---- Items

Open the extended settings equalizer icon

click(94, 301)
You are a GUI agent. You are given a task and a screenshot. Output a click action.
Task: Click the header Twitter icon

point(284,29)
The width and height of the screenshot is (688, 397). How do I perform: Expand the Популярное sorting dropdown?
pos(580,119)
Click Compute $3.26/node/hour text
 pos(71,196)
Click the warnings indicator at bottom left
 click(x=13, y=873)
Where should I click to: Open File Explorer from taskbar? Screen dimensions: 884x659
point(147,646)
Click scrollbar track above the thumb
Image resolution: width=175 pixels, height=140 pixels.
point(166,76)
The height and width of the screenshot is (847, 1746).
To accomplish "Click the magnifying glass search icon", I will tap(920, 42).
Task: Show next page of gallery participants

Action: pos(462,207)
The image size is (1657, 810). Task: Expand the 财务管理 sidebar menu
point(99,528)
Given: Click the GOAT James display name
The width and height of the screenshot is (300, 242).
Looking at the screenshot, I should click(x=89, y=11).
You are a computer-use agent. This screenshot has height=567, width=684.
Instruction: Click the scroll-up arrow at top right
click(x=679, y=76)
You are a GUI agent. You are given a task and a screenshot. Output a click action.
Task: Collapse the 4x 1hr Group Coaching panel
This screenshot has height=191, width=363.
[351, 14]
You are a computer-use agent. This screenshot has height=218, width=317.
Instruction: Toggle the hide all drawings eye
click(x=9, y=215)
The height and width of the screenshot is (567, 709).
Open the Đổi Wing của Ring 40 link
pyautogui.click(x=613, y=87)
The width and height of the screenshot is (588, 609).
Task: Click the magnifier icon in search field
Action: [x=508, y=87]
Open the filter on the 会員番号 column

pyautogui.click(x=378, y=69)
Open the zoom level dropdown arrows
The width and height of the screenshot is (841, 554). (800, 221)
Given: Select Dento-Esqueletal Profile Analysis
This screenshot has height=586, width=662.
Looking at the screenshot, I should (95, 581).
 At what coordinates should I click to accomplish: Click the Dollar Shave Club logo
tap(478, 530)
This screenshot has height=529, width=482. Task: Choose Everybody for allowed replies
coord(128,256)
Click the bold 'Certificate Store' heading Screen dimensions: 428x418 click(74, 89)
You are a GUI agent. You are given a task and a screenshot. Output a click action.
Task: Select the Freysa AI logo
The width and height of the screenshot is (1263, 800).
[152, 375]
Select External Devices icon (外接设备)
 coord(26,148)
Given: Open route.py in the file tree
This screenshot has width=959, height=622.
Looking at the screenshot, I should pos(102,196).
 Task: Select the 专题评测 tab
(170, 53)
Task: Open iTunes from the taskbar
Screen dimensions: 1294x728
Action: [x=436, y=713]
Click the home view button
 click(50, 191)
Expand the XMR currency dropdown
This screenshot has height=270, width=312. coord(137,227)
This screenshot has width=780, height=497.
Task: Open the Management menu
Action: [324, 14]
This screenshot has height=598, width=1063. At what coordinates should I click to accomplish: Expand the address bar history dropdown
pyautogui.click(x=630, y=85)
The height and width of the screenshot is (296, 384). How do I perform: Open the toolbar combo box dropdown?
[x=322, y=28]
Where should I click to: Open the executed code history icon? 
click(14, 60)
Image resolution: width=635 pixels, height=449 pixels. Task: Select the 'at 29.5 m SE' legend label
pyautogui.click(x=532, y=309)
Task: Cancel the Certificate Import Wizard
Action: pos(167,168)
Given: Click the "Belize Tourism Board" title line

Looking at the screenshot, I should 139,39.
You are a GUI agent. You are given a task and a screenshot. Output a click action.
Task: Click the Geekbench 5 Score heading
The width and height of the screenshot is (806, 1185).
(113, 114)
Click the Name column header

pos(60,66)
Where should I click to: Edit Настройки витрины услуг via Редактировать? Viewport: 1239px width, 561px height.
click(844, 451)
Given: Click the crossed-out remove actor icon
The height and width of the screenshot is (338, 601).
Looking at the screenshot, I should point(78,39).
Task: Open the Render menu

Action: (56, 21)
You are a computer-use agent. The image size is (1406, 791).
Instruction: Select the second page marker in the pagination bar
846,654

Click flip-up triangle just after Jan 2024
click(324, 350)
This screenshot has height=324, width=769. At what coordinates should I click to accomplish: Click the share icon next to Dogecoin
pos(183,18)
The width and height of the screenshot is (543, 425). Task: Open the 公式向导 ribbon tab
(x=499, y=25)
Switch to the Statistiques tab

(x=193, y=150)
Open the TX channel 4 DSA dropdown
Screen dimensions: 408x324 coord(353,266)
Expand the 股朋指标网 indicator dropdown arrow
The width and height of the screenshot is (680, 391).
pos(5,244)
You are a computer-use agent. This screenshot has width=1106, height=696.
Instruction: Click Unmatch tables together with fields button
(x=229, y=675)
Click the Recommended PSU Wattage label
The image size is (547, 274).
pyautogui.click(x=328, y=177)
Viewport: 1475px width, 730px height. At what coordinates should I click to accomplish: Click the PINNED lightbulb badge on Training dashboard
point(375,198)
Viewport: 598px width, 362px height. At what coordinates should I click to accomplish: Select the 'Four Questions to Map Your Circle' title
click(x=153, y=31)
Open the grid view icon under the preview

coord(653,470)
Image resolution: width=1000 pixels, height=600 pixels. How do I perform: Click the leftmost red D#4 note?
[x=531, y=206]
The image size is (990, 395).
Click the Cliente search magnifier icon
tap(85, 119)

--------

Task details => List each line of the items above that contains the string "magnifier". Matching is case-sensitive.

Task result =>
Task: Click the magnifier icon in search field
Click the Cliente search magnifier icon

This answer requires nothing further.